→ Given request:
Rewrite the material below, replacing "Viewport" with "Display area" and leaving everything else unchanged.

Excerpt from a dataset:
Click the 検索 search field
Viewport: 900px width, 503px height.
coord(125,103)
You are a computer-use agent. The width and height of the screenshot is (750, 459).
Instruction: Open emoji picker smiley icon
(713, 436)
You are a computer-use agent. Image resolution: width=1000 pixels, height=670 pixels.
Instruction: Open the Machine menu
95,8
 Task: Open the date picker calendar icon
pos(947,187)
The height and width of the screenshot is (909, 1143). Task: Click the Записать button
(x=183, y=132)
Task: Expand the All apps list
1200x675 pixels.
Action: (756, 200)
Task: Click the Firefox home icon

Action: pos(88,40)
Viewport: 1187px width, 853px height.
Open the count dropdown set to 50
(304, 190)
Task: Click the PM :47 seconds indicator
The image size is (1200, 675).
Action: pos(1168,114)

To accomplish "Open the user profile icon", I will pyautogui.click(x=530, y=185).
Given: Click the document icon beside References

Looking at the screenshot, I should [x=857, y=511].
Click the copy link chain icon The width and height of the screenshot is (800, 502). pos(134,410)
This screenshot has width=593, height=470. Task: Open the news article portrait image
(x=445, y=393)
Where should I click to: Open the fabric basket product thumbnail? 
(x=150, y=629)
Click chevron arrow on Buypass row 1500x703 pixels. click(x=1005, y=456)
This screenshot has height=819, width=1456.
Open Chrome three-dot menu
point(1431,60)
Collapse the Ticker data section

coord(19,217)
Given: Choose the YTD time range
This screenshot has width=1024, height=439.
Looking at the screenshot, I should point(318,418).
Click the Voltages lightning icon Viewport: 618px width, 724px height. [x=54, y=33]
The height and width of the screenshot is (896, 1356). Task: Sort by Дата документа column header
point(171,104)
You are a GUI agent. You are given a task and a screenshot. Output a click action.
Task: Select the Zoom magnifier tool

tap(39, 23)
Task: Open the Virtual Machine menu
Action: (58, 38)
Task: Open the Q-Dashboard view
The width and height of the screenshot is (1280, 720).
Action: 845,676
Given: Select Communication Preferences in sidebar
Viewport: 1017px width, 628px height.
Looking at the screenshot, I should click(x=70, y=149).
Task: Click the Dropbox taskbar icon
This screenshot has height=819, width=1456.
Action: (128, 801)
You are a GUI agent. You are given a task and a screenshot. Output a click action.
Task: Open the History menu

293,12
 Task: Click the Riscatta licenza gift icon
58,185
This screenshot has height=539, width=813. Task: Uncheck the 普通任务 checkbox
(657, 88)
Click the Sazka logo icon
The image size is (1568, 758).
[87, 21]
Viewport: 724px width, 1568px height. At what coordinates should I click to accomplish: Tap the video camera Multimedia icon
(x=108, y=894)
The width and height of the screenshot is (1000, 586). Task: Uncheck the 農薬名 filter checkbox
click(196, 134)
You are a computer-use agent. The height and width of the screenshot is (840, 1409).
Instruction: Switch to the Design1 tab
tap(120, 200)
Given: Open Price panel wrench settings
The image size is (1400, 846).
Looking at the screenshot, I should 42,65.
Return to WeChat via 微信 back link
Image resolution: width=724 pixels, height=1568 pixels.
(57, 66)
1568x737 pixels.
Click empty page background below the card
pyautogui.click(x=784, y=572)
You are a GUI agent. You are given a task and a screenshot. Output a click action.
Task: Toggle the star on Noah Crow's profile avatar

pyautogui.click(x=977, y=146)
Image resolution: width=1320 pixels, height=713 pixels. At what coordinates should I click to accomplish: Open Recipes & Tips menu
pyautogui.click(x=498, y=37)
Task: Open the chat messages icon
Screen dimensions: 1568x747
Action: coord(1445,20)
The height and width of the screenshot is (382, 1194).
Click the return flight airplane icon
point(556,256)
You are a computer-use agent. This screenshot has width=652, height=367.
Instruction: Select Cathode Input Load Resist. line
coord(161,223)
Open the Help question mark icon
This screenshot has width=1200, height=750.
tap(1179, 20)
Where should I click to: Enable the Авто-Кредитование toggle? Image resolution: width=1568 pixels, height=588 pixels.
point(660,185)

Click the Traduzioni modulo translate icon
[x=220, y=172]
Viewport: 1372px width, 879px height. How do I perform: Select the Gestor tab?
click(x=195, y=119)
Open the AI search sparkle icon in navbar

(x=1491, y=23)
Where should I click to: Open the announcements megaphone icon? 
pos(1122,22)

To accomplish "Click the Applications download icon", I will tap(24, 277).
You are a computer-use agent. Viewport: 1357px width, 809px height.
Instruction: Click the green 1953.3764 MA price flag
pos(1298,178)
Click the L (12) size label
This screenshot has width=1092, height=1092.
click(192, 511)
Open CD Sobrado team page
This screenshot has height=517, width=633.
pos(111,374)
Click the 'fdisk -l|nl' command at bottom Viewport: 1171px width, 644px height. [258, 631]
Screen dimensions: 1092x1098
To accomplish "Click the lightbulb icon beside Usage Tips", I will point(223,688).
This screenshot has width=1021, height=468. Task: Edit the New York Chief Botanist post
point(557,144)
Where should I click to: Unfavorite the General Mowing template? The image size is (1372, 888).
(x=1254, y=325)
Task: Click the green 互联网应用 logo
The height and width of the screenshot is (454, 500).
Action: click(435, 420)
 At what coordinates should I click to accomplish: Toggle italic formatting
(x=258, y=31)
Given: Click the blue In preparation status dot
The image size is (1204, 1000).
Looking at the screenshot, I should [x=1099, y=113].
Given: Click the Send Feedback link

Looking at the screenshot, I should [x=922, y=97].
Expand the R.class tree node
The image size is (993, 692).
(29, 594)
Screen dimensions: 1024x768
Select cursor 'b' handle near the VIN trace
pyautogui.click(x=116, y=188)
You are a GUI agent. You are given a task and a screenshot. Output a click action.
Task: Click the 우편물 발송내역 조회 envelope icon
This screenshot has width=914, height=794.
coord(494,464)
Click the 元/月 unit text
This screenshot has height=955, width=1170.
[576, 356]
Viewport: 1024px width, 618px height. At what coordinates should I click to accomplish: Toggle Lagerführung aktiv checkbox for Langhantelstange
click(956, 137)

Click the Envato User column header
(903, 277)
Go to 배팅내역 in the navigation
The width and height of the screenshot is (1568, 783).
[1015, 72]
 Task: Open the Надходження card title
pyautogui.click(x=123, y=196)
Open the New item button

→ Result of this task:
Click the 検索 search field
Display area: 900px width, 503px height.
coord(125,103)
You are a computer-use agent. The width and height of the screenshot is (750, 459).
Instruction: Open emoji picker smiley icon
(713, 436)
You are a computer-use agent. Image resolution: width=1000 pixels, height=670 pixels.
Instruction: Open the Machine menu
95,8
 Task: Open the date picker calendar icon
pos(947,187)
The height and width of the screenshot is (909, 1143). Task: Click the Записать button
(x=183, y=132)
Task: Expand the All apps list
1200x675 pixels.
Action: (756, 200)
Task: Click the Firefox home icon

Action: pos(88,40)
Display area: 1187px width, 853px height.
Open the count dropdown set to 50
(304, 190)
Task: Click the PM :47 seconds indicator
The image size is (1200, 675).
Action: pos(1168,114)

To accomplish "Open the user profile icon", I will pyautogui.click(x=530, y=185).
Given: Click the document icon beside References

Looking at the screenshot, I should [x=857, y=511].
Click the copy link chain icon The width and height of the screenshot is (800, 502). pos(134,410)
This screenshot has width=593, height=470. Task: Open the news article portrait image
(x=445, y=393)
Where should I click to: Open the fabric basket product thumbnail? 
(x=150, y=629)
Click chevron arrow on Buypass row 1500x703 pixels. click(x=1005, y=456)
This screenshot has height=819, width=1456.
Open Chrome three-dot menu
point(1431,60)
Collapse the Ticker data section

coord(19,217)
Given: Choose the YTD time range
This screenshot has width=1024, height=439.
Looking at the screenshot, I should point(318,418).
Click the Voltages lightning icon Display area: 618px width, 724px height. [x=54, y=33]
The height and width of the screenshot is (896, 1356). Task: Sort by Дата документа column header
point(171,104)
You are a GUI agent. You are given a task and a screenshot. Output a click action.
Task: Select the Zoom magnifier tool

tap(39, 23)
Task: Open the Virtual Machine menu
Action: (58, 38)
Task: Open the Q-Dashboard view
The width and height of the screenshot is (1280, 720).
Action: 845,676
Given: Select Communication Preferences in sidebar
Display area: 1017px width, 628px height.
Looking at the screenshot, I should click(x=70, y=149).
Task: Click the Dropbox taskbar icon
This screenshot has height=819, width=1456.
Action: (128, 801)
You are a GUI agent. You are given a task and a screenshot. Output a click action.
Task: Open the History menu

293,12
 Task: Click the Riscatta licenza gift icon
58,185
This screenshot has height=539, width=813. Task: Uncheck the 普通任务 checkbox
(657, 88)
Click the Sazka logo icon
The image size is (1568, 758).
[87, 21]
Display area: 724px width, 1568px height. At what coordinates should I click to accomplish: Tap the video camera Multimedia icon
(x=108, y=894)
The width and height of the screenshot is (1000, 586). Task: Uncheck the 農薬名 filter checkbox
click(196, 134)
You are a computer-use agent. The height and width of the screenshot is (840, 1409).
Instruction: Switch to the Design1 tab
tap(120, 200)
Given: Open Price panel wrench settings
The image size is (1400, 846).
Looking at the screenshot, I should 42,65.
Return to WeChat via 微信 back link
Image resolution: width=724 pixels, height=1568 pixels.
(57, 66)
1568x737 pixels.
Click empty page background below the card
pyautogui.click(x=784, y=572)
You are a GUI agent. You are given a task and a screenshot. Output a click action.
Task: Toggle the star on Noah Crow's profile avatar

pyautogui.click(x=977, y=146)
Image resolution: width=1320 pixels, height=713 pixels. At what coordinates should I click to accomplish: Open Recipes & Tips menu
pyautogui.click(x=498, y=37)
Task: Open the chat messages icon
Screen dimensions: 1568x747
Action: coord(1445,20)
The height and width of the screenshot is (382, 1194).
Click the return flight airplane icon
point(556,256)
You are a computer-use agent. This screenshot has width=652, height=367.
Instruction: Select Cathode Input Load Resist. line
coord(161,223)
Open the Help question mark icon
This screenshot has width=1200, height=750.
tap(1179, 20)
Where should I click to: Enable the Авто-Кредитование toggle? Image resolution: width=1568 pixels, height=588 pixels.
point(660,185)

Click the Traduzioni modulo translate icon
[x=220, y=172]
Display area: 1372px width, 879px height. How do I perform: Select the Gestor tab?
click(x=195, y=119)
Open the AI search sparkle icon in navbar

(x=1491, y=23)
Where should I click to: Open the announcements megaphone icon? 
pos(1122,22)

To accomplish "Click the Applications download icon", I will tap(24, 277).
You are a computer-use agent. Display area: 1357px width, 809px height.
Instruction: Click the green 1953.3764 MA price flag
pos(1298,178)
Click the L (12) size label
This screenshot has width=1092, height=1092.
click(192, 511)
Open CD Sobrado team page
This screenshot has height=517, width=633.
pos(111,374)
Click the 'fdisk -l|nl' command at bottom Display area: 1171px width, 644px height. [258, 631]
Screen dimensions: 1092x1098
To accomplish "Click the lightbulb icon beside Usage Tips", I will point(223,688).
This screenshot has width=1021, height=468. Task: Edit the New York Chief Botanist post
point(557,144)
Where should I click to: Unfavorite the General Mowing template? The image size is (1372, 888).
(x=1254, y=325)
Task: Click the green 互联网应用 logo
The height and width of the screenshot is (454, 500).
Action: click(435, 420)
 At what coordinates should I click to accomplish: Toggle italic formatting
(x=258, y=31)
Given: Click the blue In preparation status dot
The image size is (1204, 1000).
Looking at the screenshot, I should [x=1099, y=113].
Given: Click the Send Feedback link

Looking at the screenshot, I should [x=922, y=97].
Expand the R.class tree node
The image size is (993, 692).
(29, 594)
Screen dimensions: 1024x768
Select cursor 'b' handle near the VIN trace
pyautogui.click(x=116, y=188)
You are a GUI agent. You are given a task and a screenshot. Output a click action.
Task: Click the 우편물 발송내역 조회 envelope icon
This screenshot has width=914, height=794.
coord(494,464)
Click the 元/月 unit text
This screenshot has height=955, width=1170.
[576, 356]
Display area: 1024px width, 618px height. At what coordinates should I click to accomplish: Toggle Lagerführung aktiv checkbox for Langhantelstange
click(956, 137)

Click the Envato User column header
(903, 277)
Go to 배팅내역 in the navigation
The width and height of the screenshot is (1568, 783).
[1015, 72]
 Task: Open the Надходження card title
pyautogui.click(x=123, y=196)
Open the New item button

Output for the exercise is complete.